Quite which way this one will go is anyone’s guess, but as I wrote last time the British public’s holidaying habits have changed a lot since 1932, and seawater-filled outdoor pools are about as out of favour as the bathing beauty parades that once filled them. Lovely though it would be, even without the huge civil engineering work required it’s hard to imagine a relative backwater such as Grange-over-Sands making a viable case for operating the lido as a pool again. It may be the only surviving Art-Deco example in the north, but if there was an economic case then it – and its counterparts – would still be open.

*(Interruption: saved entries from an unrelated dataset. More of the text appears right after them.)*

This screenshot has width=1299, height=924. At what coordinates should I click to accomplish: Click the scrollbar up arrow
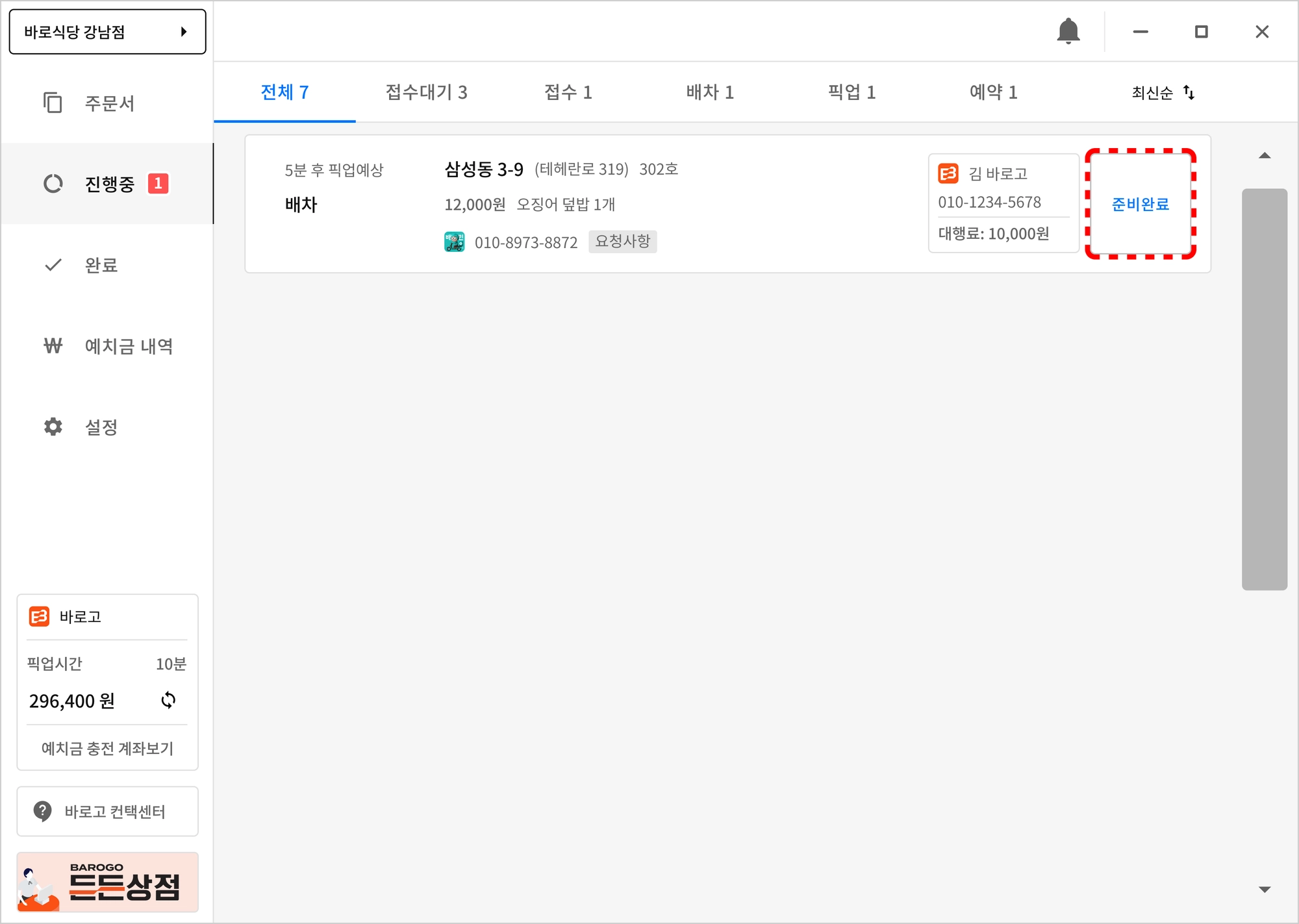point(1264,156)
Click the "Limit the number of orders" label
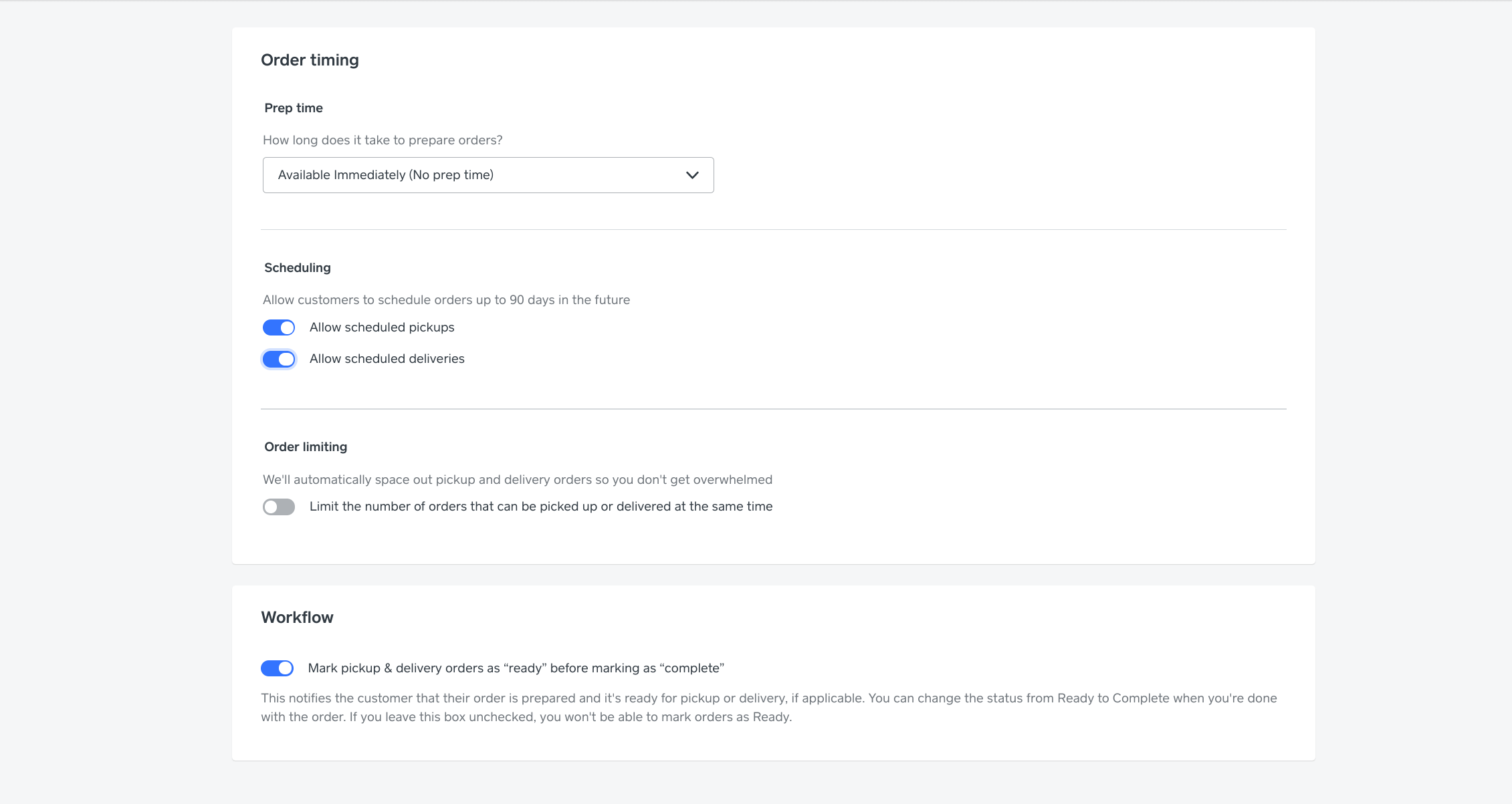This screenshot has width=1512, height=804. [x=540, y=507]
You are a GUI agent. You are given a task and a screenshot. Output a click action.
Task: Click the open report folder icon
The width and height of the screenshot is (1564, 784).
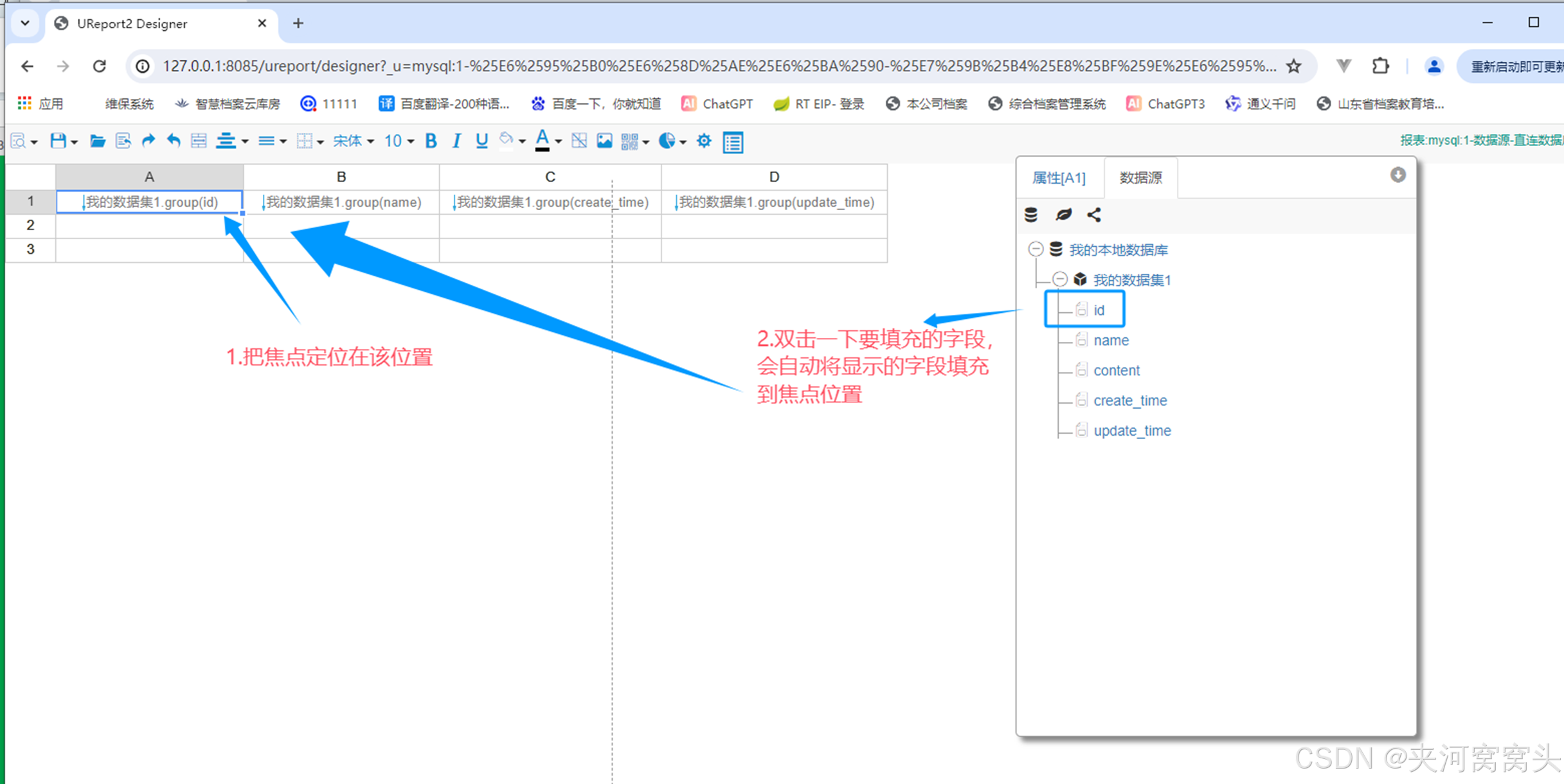tap(97, 141)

I’ve wandered the promenade here a few times and once put my camera over the fence to take a blind shot inside. Reviewing the LCD screen an old lady began to take an interest… “Is there any water in it?” she asked. It was full, I informed her. “Yes” she responded, with a wry twinkle and more than a little despondency. “They closed it in 1993 because they said it was leaking in to the sea. It’s been full ever since”.

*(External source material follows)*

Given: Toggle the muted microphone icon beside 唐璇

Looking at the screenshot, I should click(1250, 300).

On this occasion though I had special access to the other side of that fence, albeit over-cautiously restricted and in a seriously unflattering hard hat. Given that the interior of the buildings were strictly off-limits you’d be forgiven for wondering what horrors were known to fall from the sky round these parts. No wonder the tourist trade had shrunk – Grange is a bloody dangerous place to be outdoors, it seems. Either that or Chicken Licken had written the two page safety briefing I’d signed to stand on one side of the now drained and deforested complex…

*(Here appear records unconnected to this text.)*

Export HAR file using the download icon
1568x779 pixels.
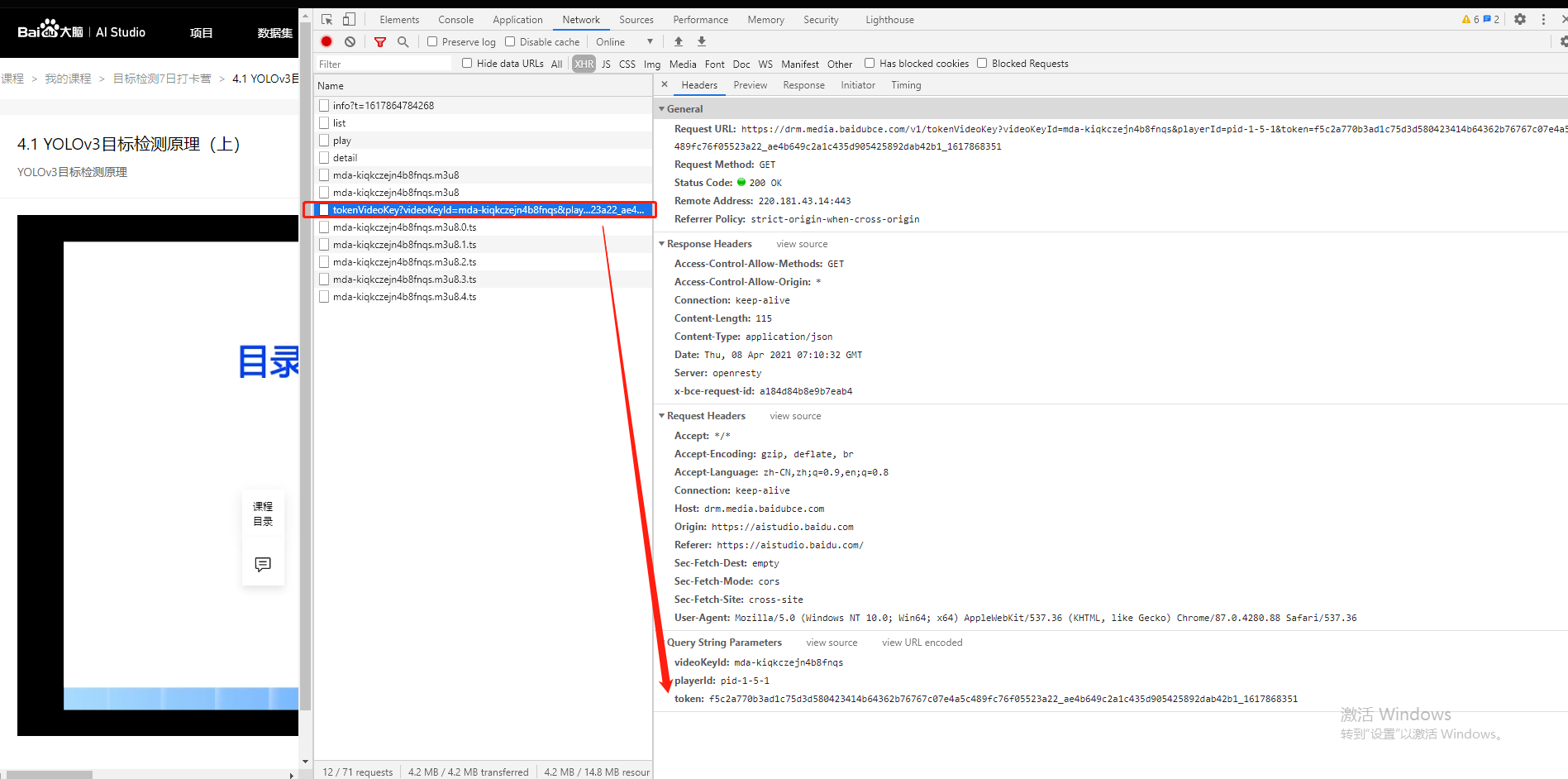click(x=701, y=41)

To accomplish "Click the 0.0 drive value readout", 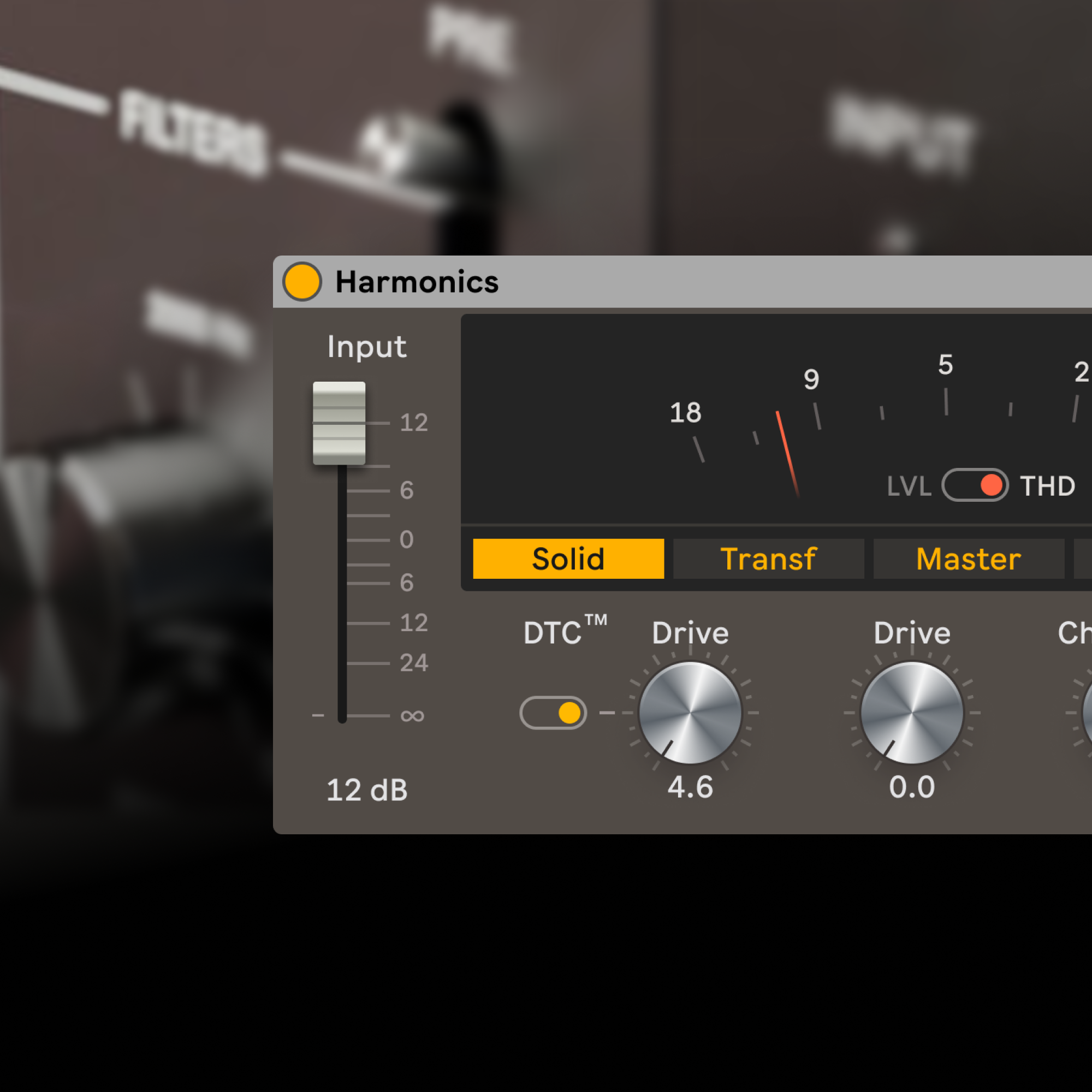I will (x=912, y=787).
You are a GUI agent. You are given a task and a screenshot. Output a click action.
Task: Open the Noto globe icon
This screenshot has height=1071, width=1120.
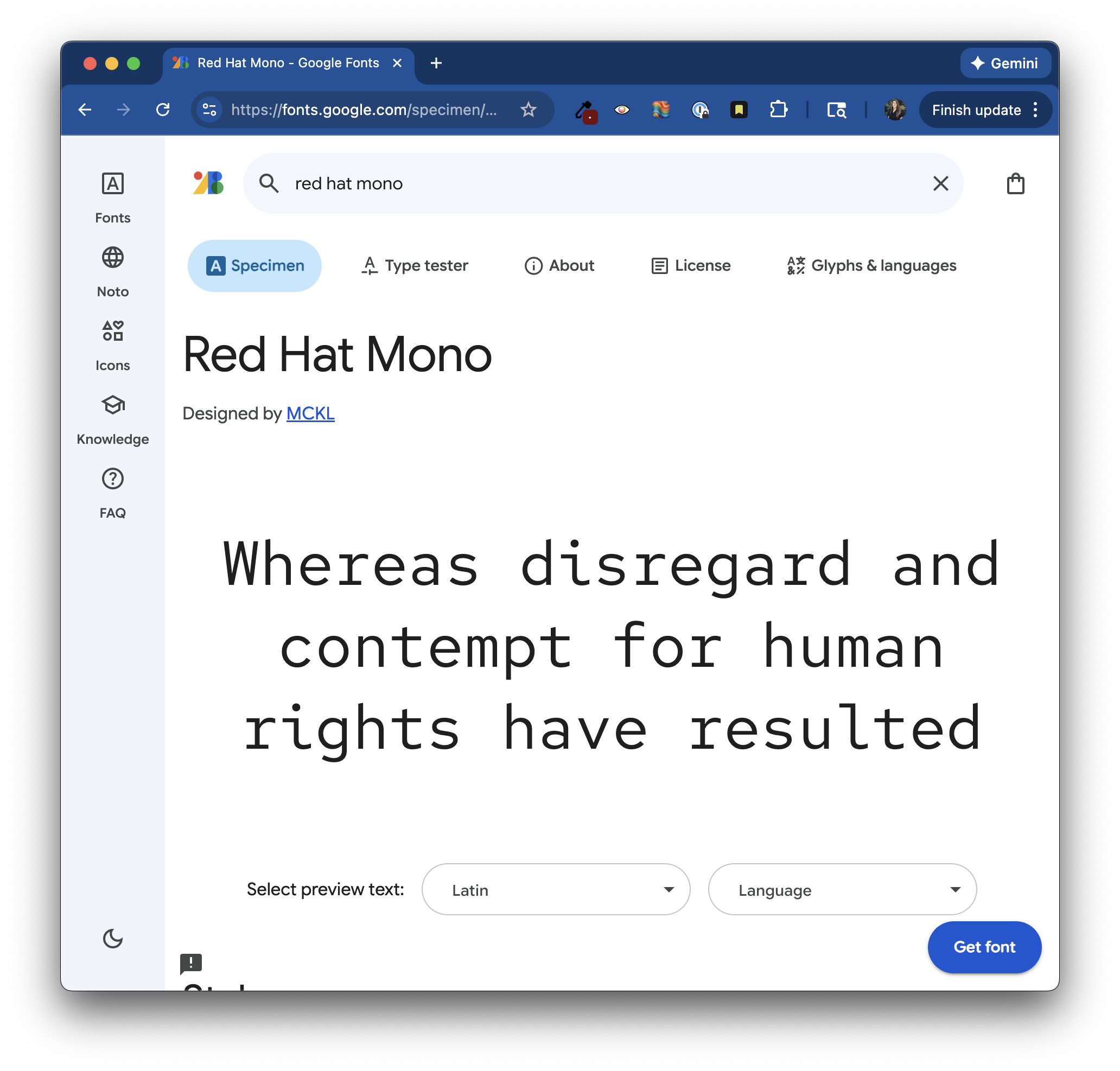pos(112,258)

And that, really, is the crux of the lido’s problem: If the authorities feel they have to block you from doing anything for fear of being sued in an increasingly litigious society, you can just imagine the blind panic at the thought of somebody actually using the restored lido for a swim when they might slip in the water. That, sadly, is the world we live in today. Wave goodbye to your happy memories of being responsible for your own actions, adventuring and swimming outdoors in the past – those days aren’t ever coming back…

 

Thanks to the Morecambe Bay Partnership for arranging access as part of Heritage Open Days 2016. I genuinely hope – as I do with most of our endangered heritage – that a way forward can be found to save it.